Work required
Once the line containing "You are a computer-use" is found in the data below, repeat it and every later line exactly, leaving the pictures out.

--- Data records Enclosed Below ---

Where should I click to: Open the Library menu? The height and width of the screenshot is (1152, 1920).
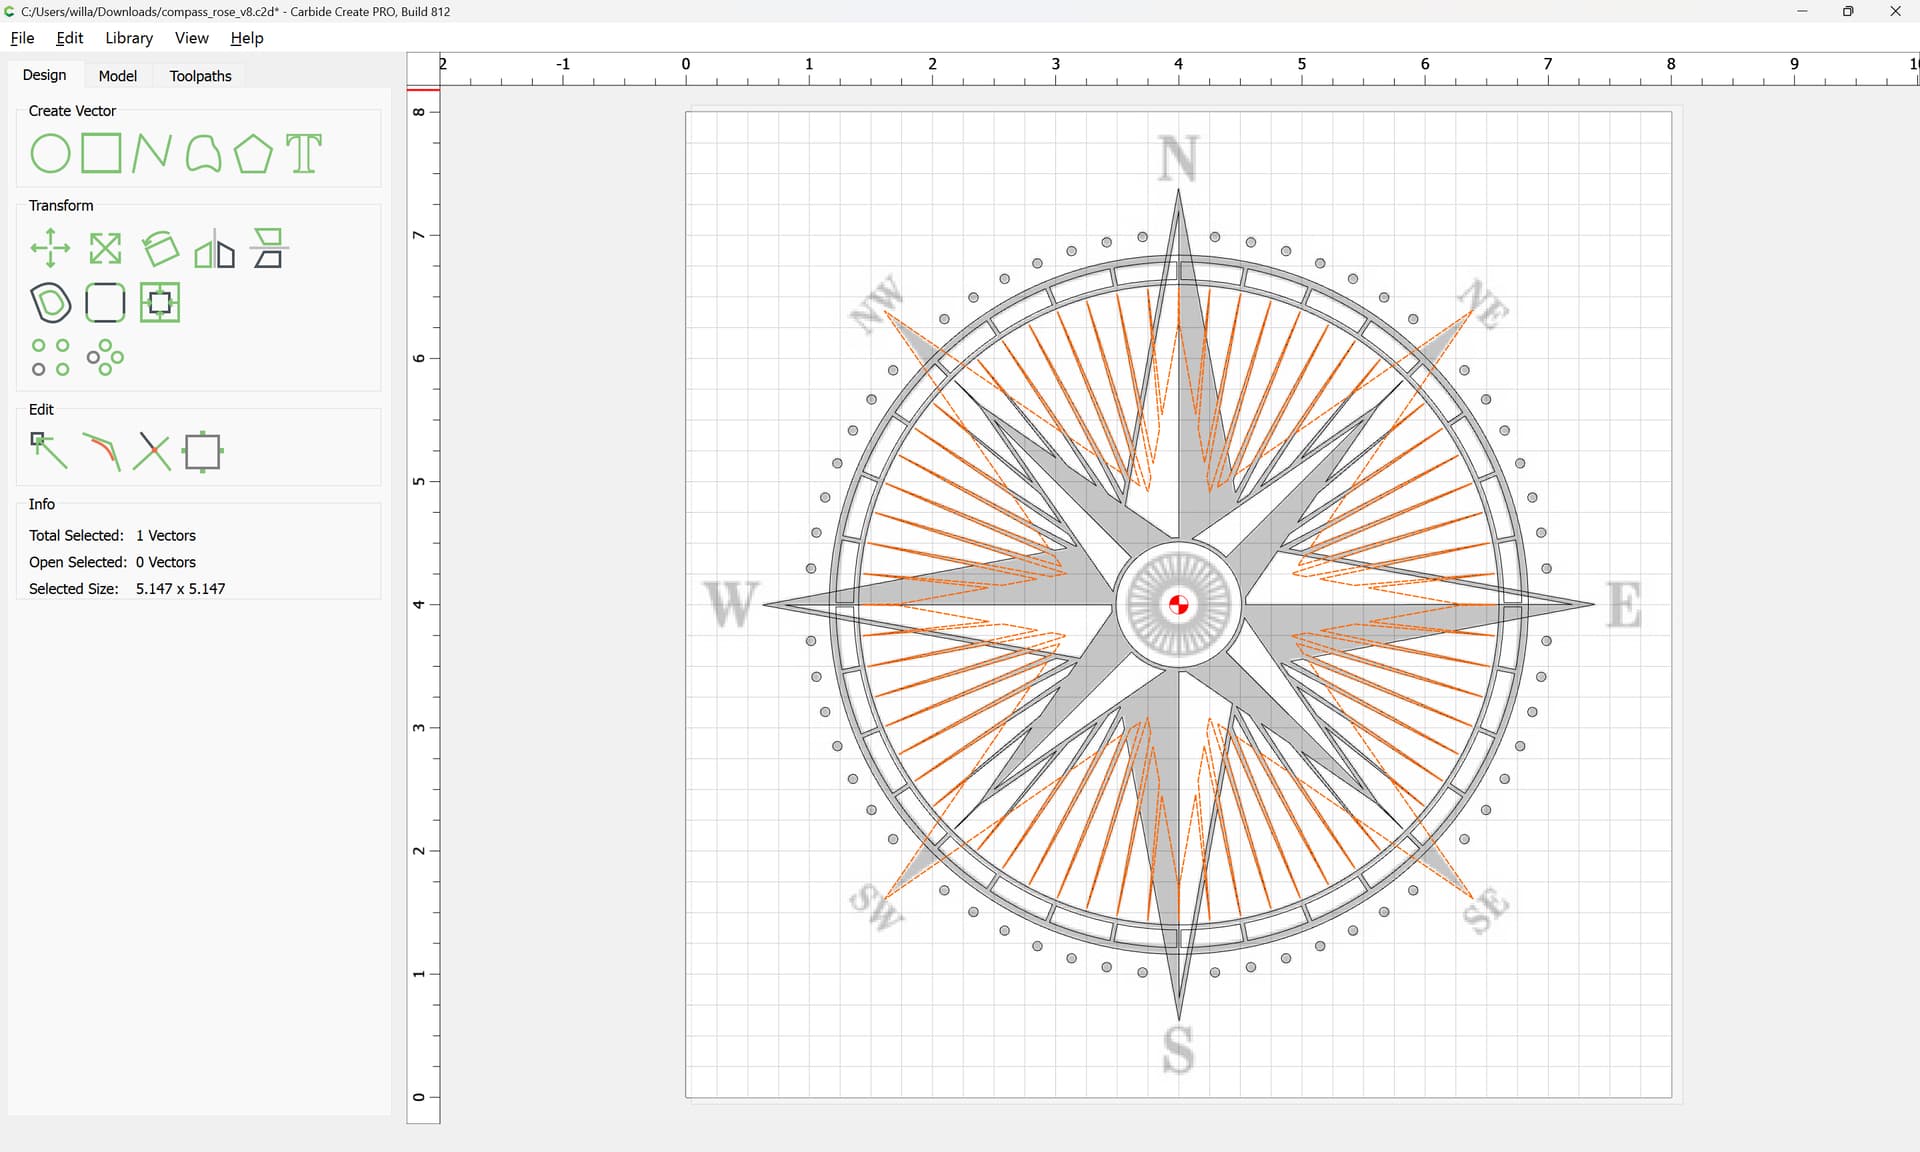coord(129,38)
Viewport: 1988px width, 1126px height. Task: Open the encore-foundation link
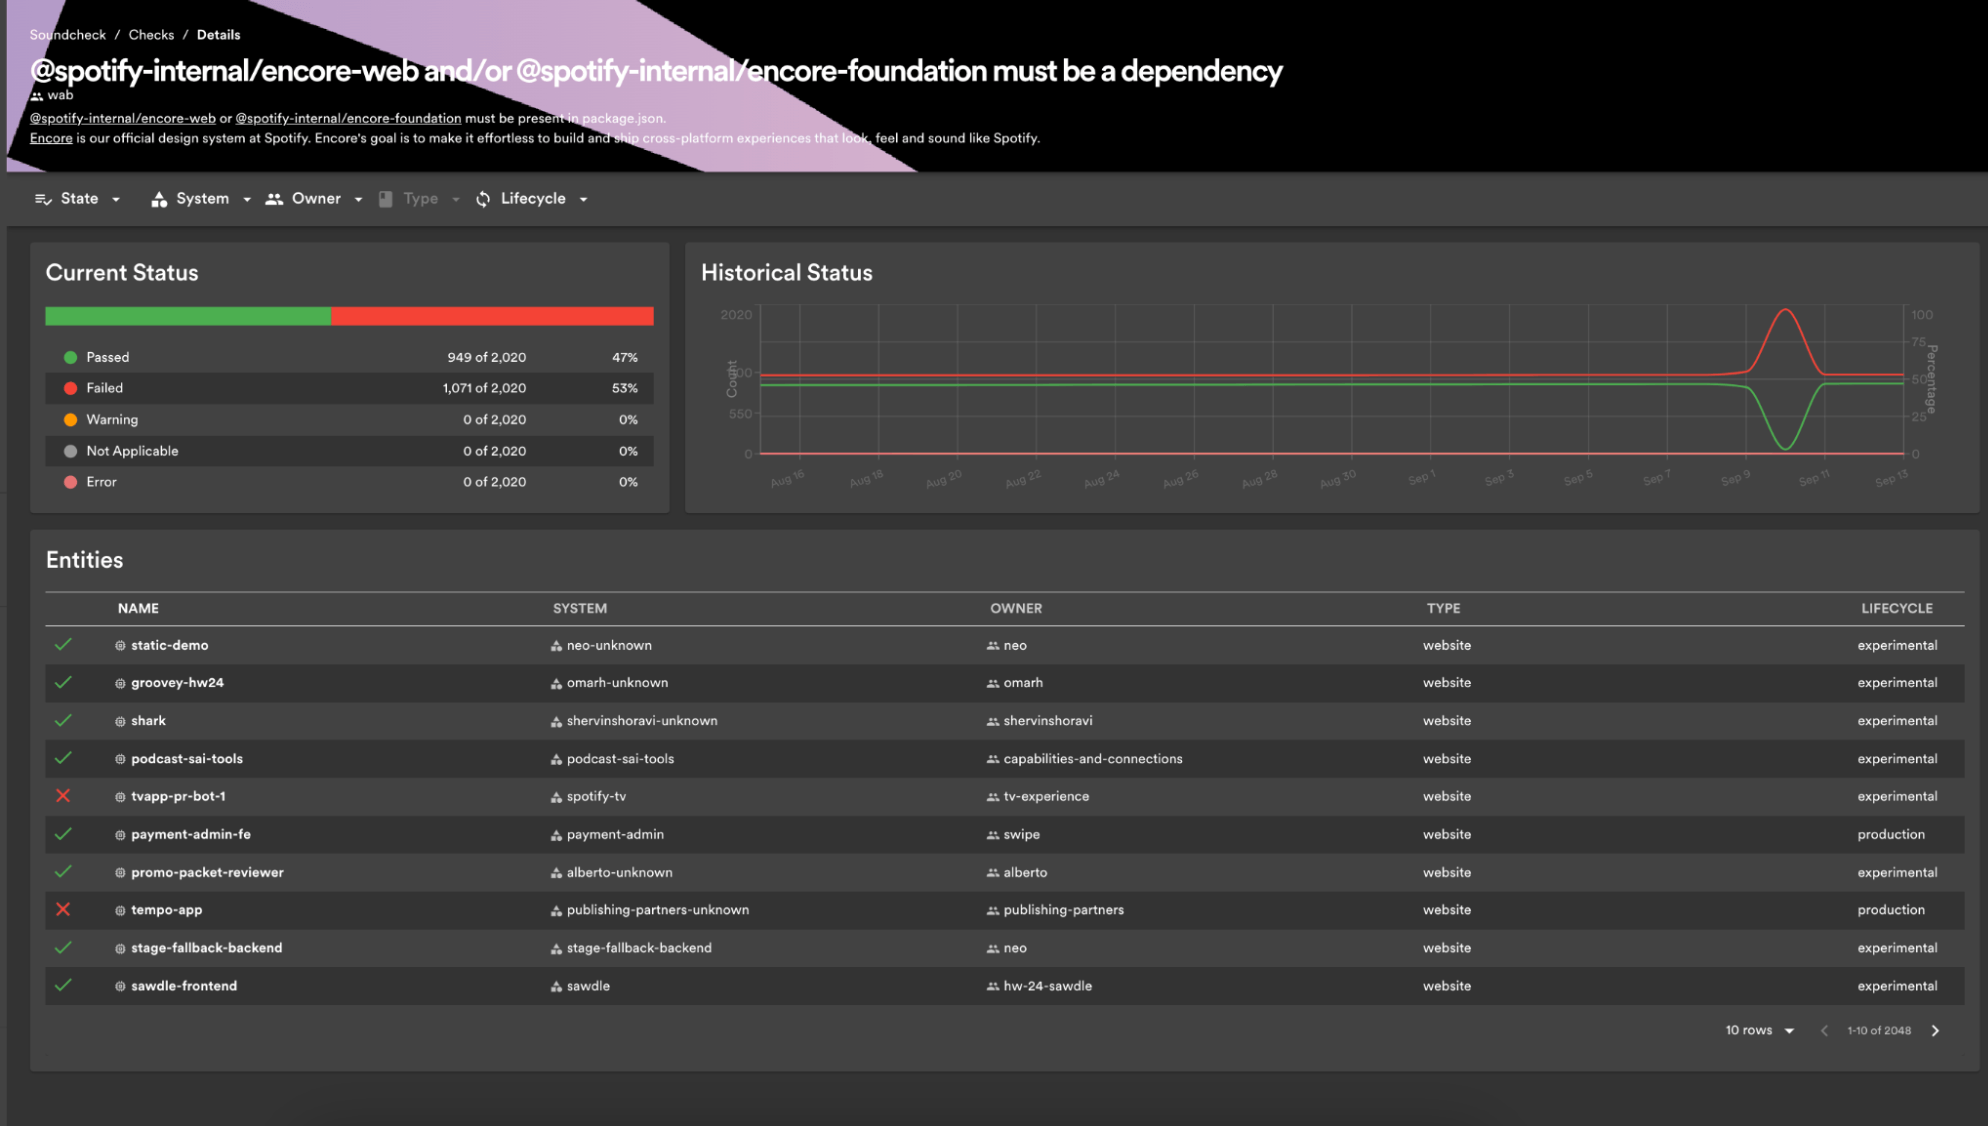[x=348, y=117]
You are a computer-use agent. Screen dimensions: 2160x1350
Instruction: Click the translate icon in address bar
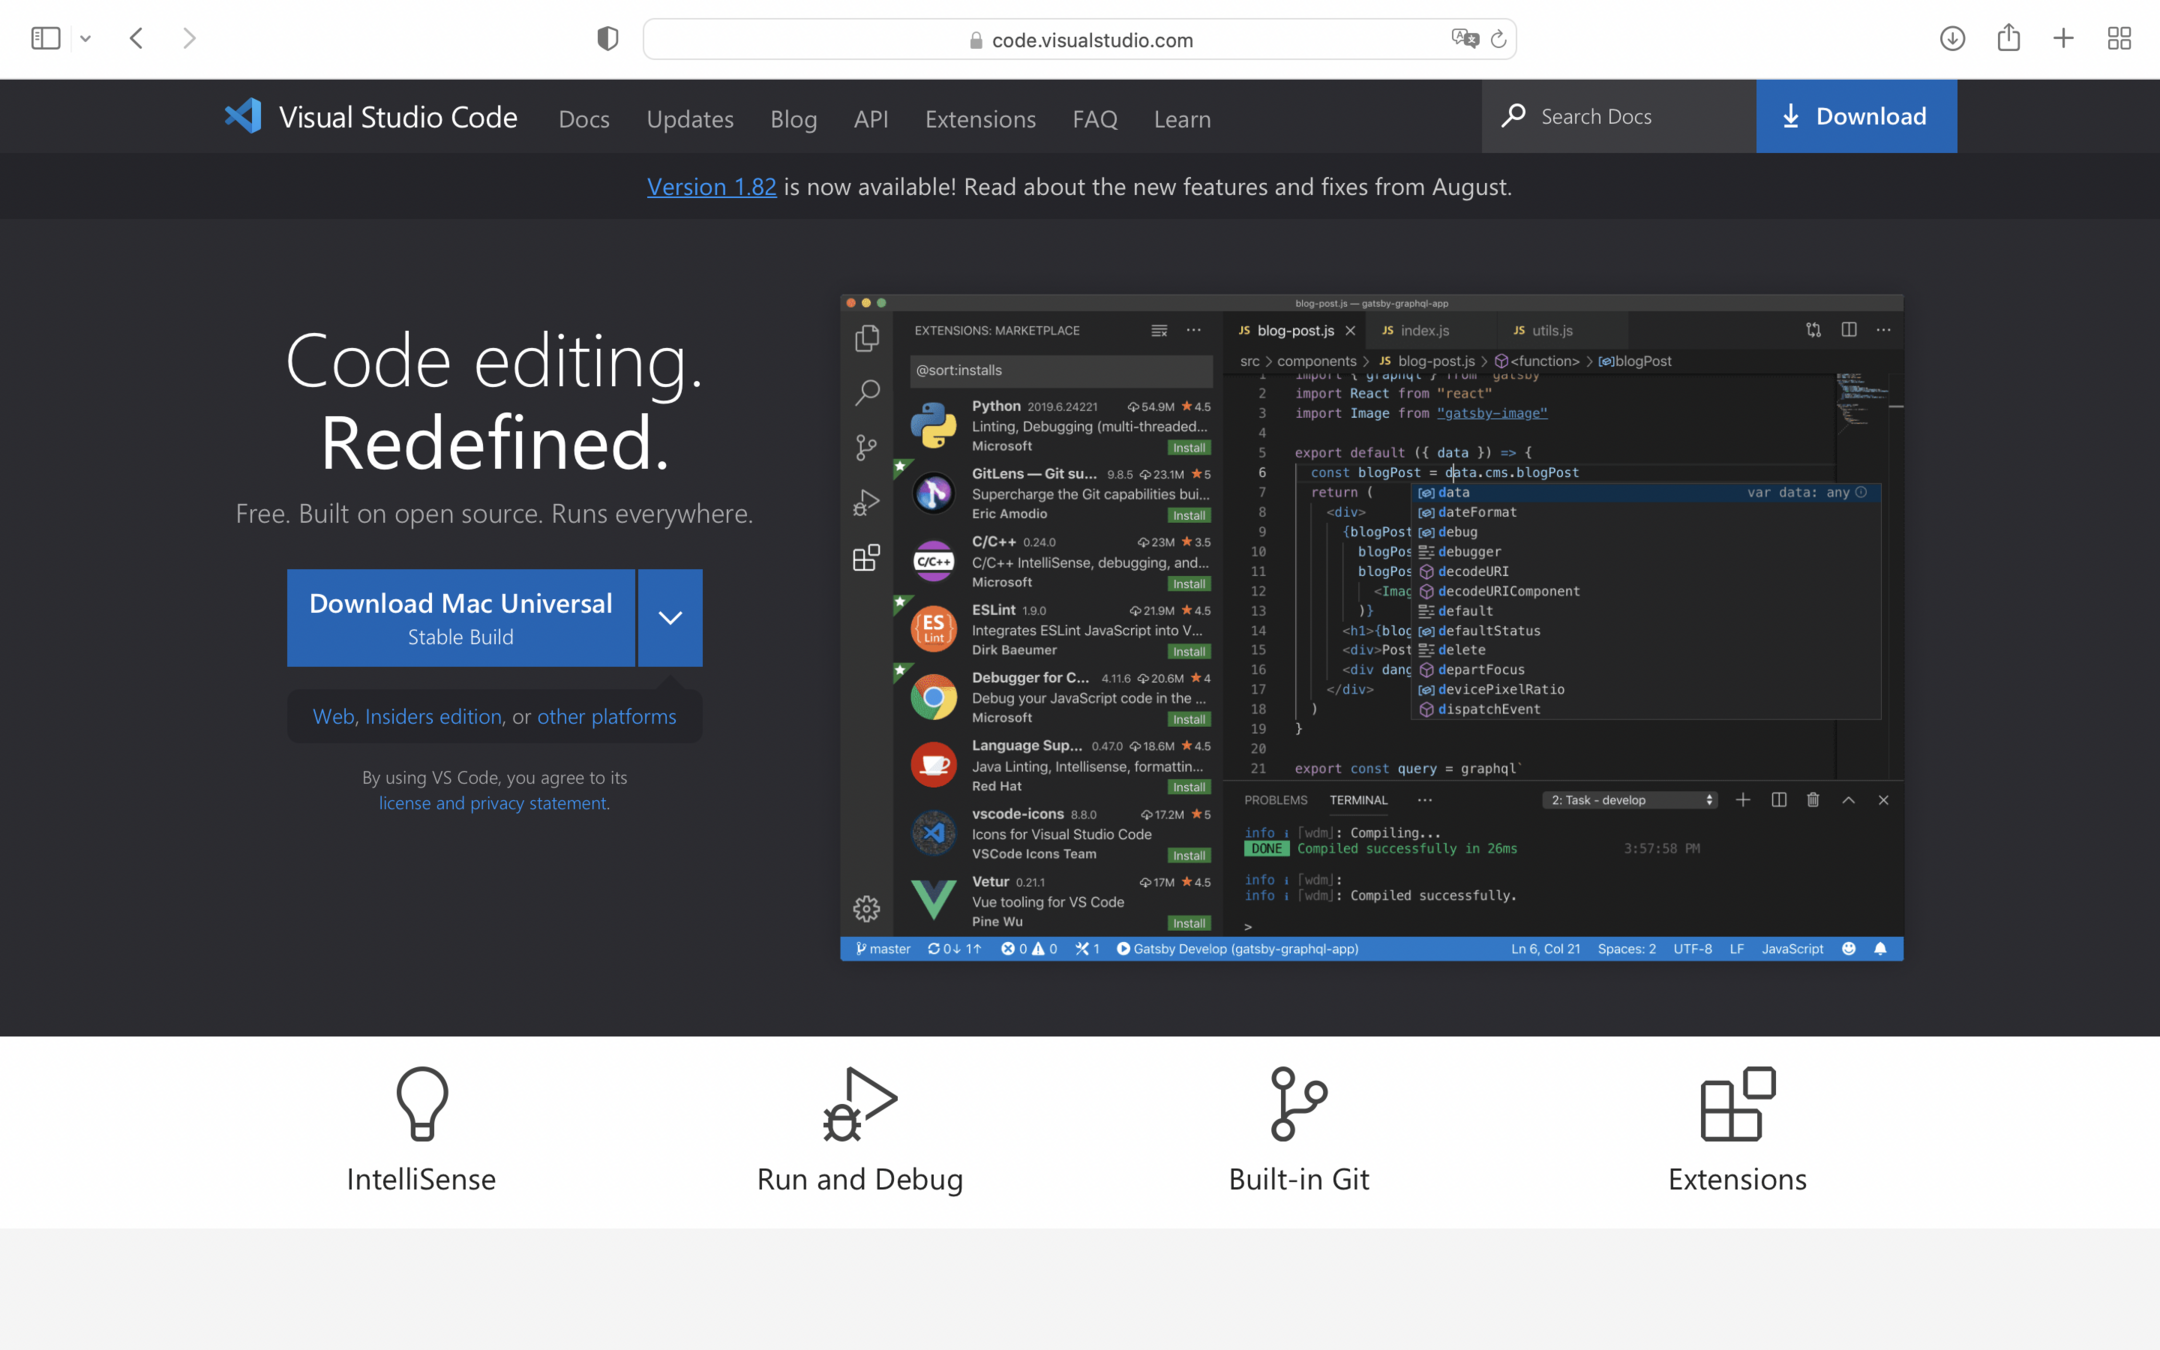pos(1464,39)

--- End of Enclosed Data records ---

Answer box
You are a computer-use agent. Screen dimensions: 2160x1350
Instruction: Click the translate icon in address bar
pos(1464,39)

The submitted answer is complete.